In the late 1990s, we had the stock market bubble. That popped. Then we had the housing market bubble. And that popped. Last week the market for crude oil bubbled to an all-time high, nearly $140 per barrel. We seem today to be forever blowing bubbles. Maybe we should stop and ask why.

After all, back in the middle of the 20th century, our economy didn’t careen from one bubble to another. Why now all the bubbles — and busts? Here’s why. We’ve become too unequal. We have too much wealth concentrated in too few pockets.
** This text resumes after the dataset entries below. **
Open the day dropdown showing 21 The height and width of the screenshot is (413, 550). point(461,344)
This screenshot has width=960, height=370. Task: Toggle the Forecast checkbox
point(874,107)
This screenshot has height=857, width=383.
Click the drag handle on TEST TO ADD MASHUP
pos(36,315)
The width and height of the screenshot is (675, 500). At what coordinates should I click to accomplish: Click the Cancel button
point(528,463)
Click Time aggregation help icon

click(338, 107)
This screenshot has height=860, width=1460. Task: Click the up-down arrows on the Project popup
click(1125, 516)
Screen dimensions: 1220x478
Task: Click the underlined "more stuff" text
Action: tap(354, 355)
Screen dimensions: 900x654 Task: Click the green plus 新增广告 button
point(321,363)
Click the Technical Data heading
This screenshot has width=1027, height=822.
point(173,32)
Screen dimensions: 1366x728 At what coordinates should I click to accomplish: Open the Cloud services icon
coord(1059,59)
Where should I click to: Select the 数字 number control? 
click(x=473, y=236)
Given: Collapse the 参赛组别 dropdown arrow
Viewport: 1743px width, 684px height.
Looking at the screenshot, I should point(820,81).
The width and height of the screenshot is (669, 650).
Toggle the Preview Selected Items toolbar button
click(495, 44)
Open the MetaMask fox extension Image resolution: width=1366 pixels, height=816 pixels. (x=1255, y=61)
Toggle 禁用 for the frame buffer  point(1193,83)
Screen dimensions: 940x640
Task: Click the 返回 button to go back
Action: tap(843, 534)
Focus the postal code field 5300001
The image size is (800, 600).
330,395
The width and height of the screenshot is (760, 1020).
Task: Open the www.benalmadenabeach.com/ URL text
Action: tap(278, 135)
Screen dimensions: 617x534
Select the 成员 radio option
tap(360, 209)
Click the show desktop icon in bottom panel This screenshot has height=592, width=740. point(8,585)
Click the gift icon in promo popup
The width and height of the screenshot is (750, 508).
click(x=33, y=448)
Grand concentrations of private wealth, history tells us, have a nasty little habit of nurturing wasteful and witless speculation. Wasteful and witless speculation, news reports last week revealed, [1] just happens to be the economic joker in the deck that’s turbocharging our current surge in crude oil prices.

The speculation now doing so much damage at America’s gas pumps comes mostly out of hedge funds, those shadowy mutual funds on steroids open only to the deepest of deep-pocket investors. This special status largely frees hedge funds from any federal financial oversight and regulation.

Hedge funds can essentially do whatever they choose. They typically make their money playing games with money. In the oil market, for instance, they have no interest in ever using the oil they sign “futures” contracts to buy. Instead, they buy and sell the futures contracts — with borrowed money.

That can be risky. But the rewards can be staggeringly huge. A sweet deal for sweet crude can stuff hundreds of millions, even billions of dollars, into hedge fund manager pockets.

Futures contracts have been around, of course, for years, and such contracts can serve a useful purpose. Airlines, for instance, can use futures “to lock in [1]” the price they’ll have to pay for oil in the future. Manic trading in futures, by contrast, has no redeeming social value. Such trading, as billionaire investor George Soros told [2] a June 3 U.S. Senate hearing, only serves to help inflate commodity price bubbles.

Government regulators of commodity markets used to recognize this reality. They placed rules on commodity markets that limited speculative trading. But those rules for energy-related markets, by the end of 2000, had almost all been deregulated away.

Since then, commodity trading volume has jumped six-fold [1]. This speculative shot in the arm, Consumer Federation of America research director Mark Cooper believes [3], is adding at least $40 a barrel to the price of oil, about a third of the recent going price.

Congress has taken notice, and lawmakers have begun discussing reform fixes. But the hedge fund industry is trying to shift that attention, arguing that oil price hikes simply reflect the vagaries of global supply and demand. Any congressional probe into commodity speculation, billionaire hedge fund manager Boone Pickens noted [2] earlier this month, would be a “waste of time.”

Many independent observers couldn’t disagree more. Last week, in the Financial Times [4], widely respected London School of Economics analyst Meghnad Desai noted that nothing happening in the real-world market for oil — like growing demand from China — can explain the current oil market.

Oil prices, Desai adds, are now climbing at a rate that “would mean an unprecedented doubling in price every eight months.” Letting this situation continue will likely force the global economy “into a serious crisis.”

Can anything prevent that crisis?

“The best way to counter speculation,” says Desai, “is to make it less profitable” — and that could be done easily by charging speculators more to do trades on the oil commodity market than those traders who are actually involved in the “making or taking delivery of oil.”

But taking on the hedge funds and their aficionados so directly won’t be easy. In a deeply unequal society, the fabulously rich don’t just have wealth. They have power.

Sam Pizzigati edits Too Much [5], the online weekly on excess and inequality published by the Washington, D.C.-based Institute for Policy Studies.